-- Listed records --
____________
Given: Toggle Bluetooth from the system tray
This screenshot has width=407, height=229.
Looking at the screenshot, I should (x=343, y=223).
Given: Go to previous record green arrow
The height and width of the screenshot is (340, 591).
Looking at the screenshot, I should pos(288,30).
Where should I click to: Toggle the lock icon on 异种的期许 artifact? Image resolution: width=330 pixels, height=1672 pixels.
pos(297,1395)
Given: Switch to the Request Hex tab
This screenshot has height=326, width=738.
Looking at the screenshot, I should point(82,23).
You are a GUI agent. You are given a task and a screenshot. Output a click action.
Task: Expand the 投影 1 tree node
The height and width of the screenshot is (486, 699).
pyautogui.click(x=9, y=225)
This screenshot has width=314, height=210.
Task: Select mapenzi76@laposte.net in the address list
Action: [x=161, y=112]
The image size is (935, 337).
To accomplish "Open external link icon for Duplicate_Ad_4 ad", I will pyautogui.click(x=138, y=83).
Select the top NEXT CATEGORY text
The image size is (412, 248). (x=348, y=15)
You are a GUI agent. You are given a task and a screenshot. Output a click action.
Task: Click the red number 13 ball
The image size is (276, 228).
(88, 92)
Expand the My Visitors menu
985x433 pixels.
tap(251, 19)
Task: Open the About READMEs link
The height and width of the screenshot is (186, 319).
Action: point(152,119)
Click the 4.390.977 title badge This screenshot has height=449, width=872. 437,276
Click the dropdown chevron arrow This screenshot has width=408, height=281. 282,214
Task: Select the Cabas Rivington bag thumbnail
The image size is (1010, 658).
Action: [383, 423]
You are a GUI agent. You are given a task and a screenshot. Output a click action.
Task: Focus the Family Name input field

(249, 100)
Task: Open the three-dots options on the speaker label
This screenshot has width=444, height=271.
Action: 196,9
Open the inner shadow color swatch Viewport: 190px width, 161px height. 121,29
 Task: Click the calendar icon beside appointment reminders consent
____________
-- Task directions --
The requested output is the line holding "The image size is (1010, 658)." and every line after it up to the last line of the listing, exactly, with nothing else.

-- Exercise result --
The image size is (1010, 658).
Action: [383, 423]
You are a GUI agent. You are given a task and a screenshot. Output a click action.
Task: Focus the Family Name input field

(249, 100)
Task: Open the three-dots options on the speaker label
This screenshot has width=444, height=271.
Action: 196,9
Open the inner shadow color swatch Viewport: 190px width, 161px height. 121,29
 Task: Click the calendar icon beside appointment reminders consent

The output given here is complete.